Word for word, set down the lines from the one that contains "Task: Select the Box cloud storage icon" through the final line of the data; no pictures belong in the copy.

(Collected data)

· · ·

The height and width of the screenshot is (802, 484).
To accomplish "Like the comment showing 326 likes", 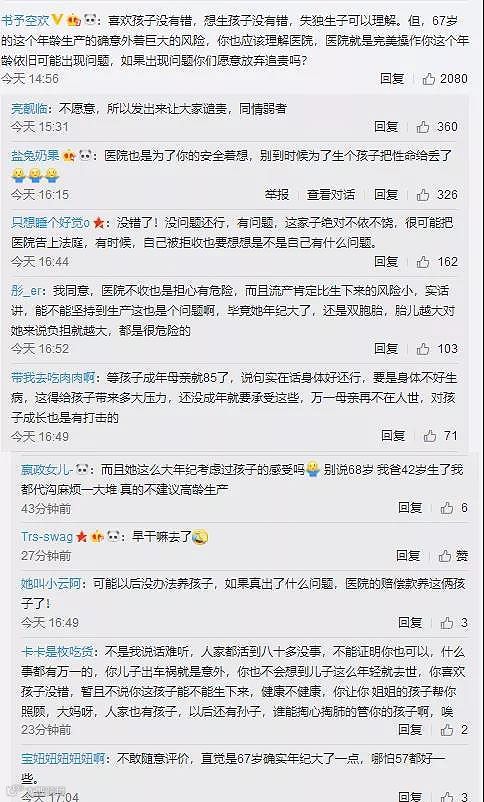I will 423,195.
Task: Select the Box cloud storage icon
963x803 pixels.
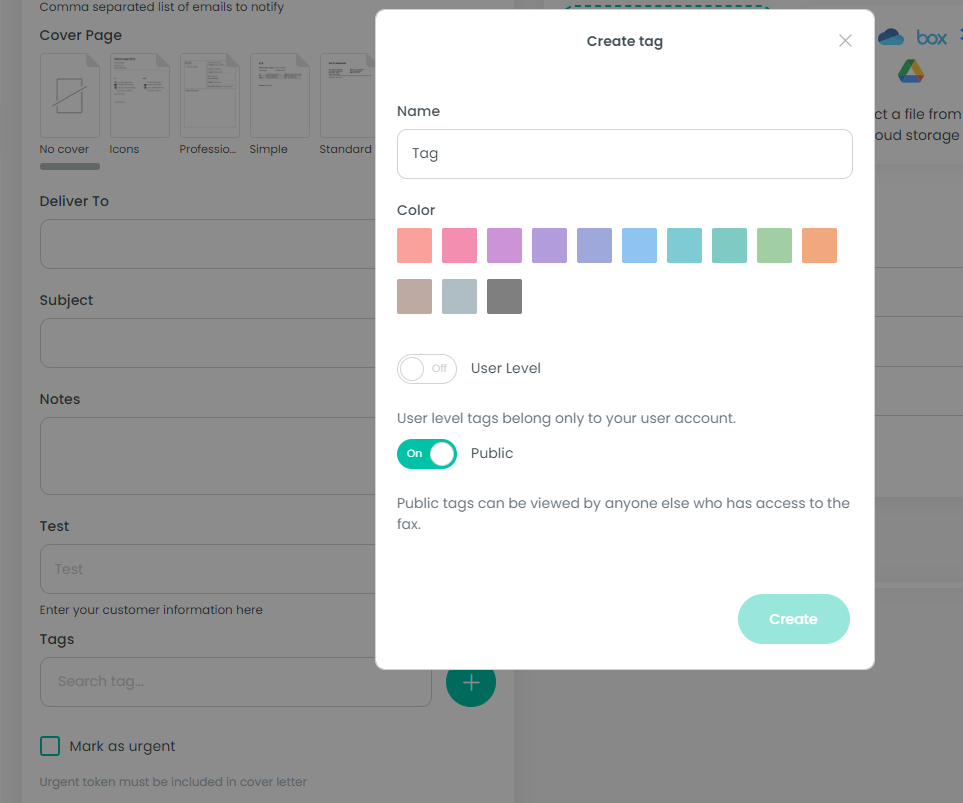Action: pos(931,38)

· · ·

* _EXPECTED ANSWER_
Task: Select the Box cloud storage icon
963x803 pixels.
Action: pos(931,38)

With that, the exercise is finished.